Un partito politico vuole certamente vincere le elezioni.
Tuttavia, nel momento in cui vincere le elezioni prevale sui principi che costituiscono la ragione d'essere di un partito politico, è necessario fare i conti tra le cariche ottenute e l'identità politica perduta.
Il Partito Popolare Repubblicano ha una storia ultracentenaria, una volontà fondante, un'identità politica e milioni di elettori che sostengono questa identità.
Quando i confini di questa identità vengono costantemente allungati per vincere le elezioni, un giorno diventa incerto anche a quale pensiero politico appartengano le cariche conquistate.
Per questo motivo, i trasferimenti di sindaci che avvengono oggi non sono solo la scelta politica di poche persone.

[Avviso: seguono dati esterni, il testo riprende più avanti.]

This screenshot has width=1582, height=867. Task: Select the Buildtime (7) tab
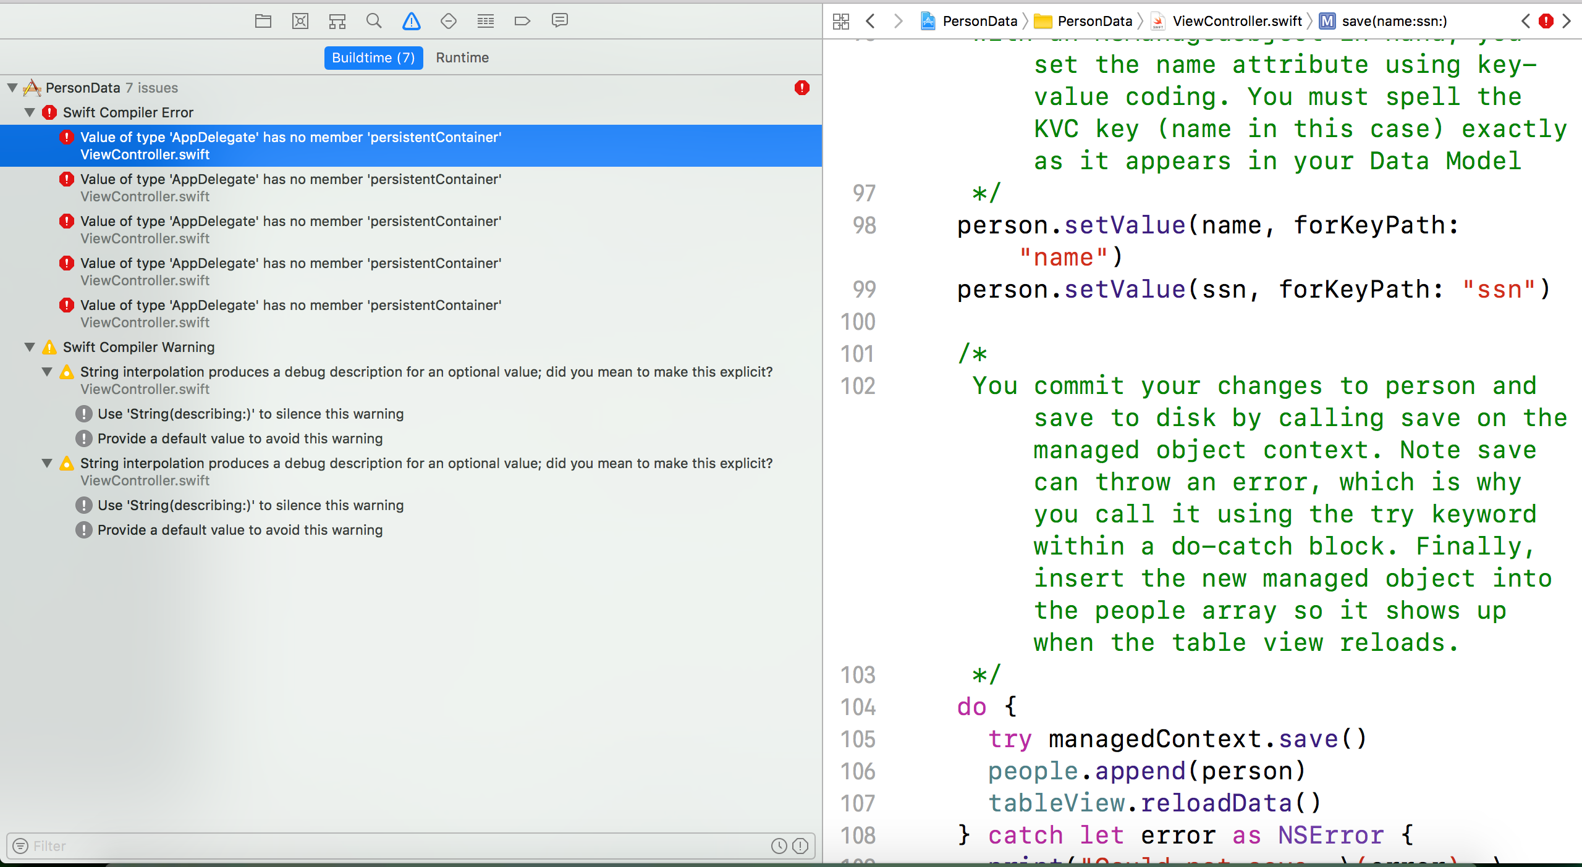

Questi sono i risultati di una politica di quadri errata, dell'erosione del merito, dell'incertezza dei principi e della distruzione avvenuta nell'etica politica, portate avanti per anni.
Gli eletti che effettuano il trasferimento hanno una responsabilità politica e morale.
Il partito al governo ha la responsabilità del tentativo di espandere il proprio spazio politico sfruttando le lacune della principale opposizione.
Ma la responsabilità dell'approccio gestionale che ha reso il Partito Popolare Repubblicano aperto a tali interferenze deve essere annoverata tra le cause principali.
E questa responsabilità non può essere pensata indipendentemente dalla volontà politica che ha gestito il partito, specialmente dopo il 2010.
Perché il prezzo della scelta errata dei quadri non lo pagano solo i presidenti e le amministrazioni di partito che scelgono quei quadri.
Il prezzo vero lo paga l'elettore che si reca alle urne fidandosi della storia, dei principi e del simbolo del Partito Popolare Repubblicano.
Ciò che bisogna fare oggi, invece di arrabbiarsi con chi se ne va, è affrontare immediatamente l'approccio politico che ha reso questi nomi i rappresentanti del Partito Popolare Repubblicano.
Perché il problema non riguarda solo chi se ne va.
Il problema è nell'approccio che ha allontanato il Partito Popolare Repubblicano dai suoi principi, dai criteri di merito e dal senso di etica politica che lo ha tenuto in piedi per oltre un secolo, trasformandolo in un terreno in cui tutto questo può accadere.
L'elemento più importante che il Partito Popolare Repubblicano deve risollevare è la sua identità storica e istituzionale.
Ciò che deve essere ricostruito, insieme ai suoi principi, è l'etica politica e la fiducia degli elettori nel Partito Popolare Repubblicano.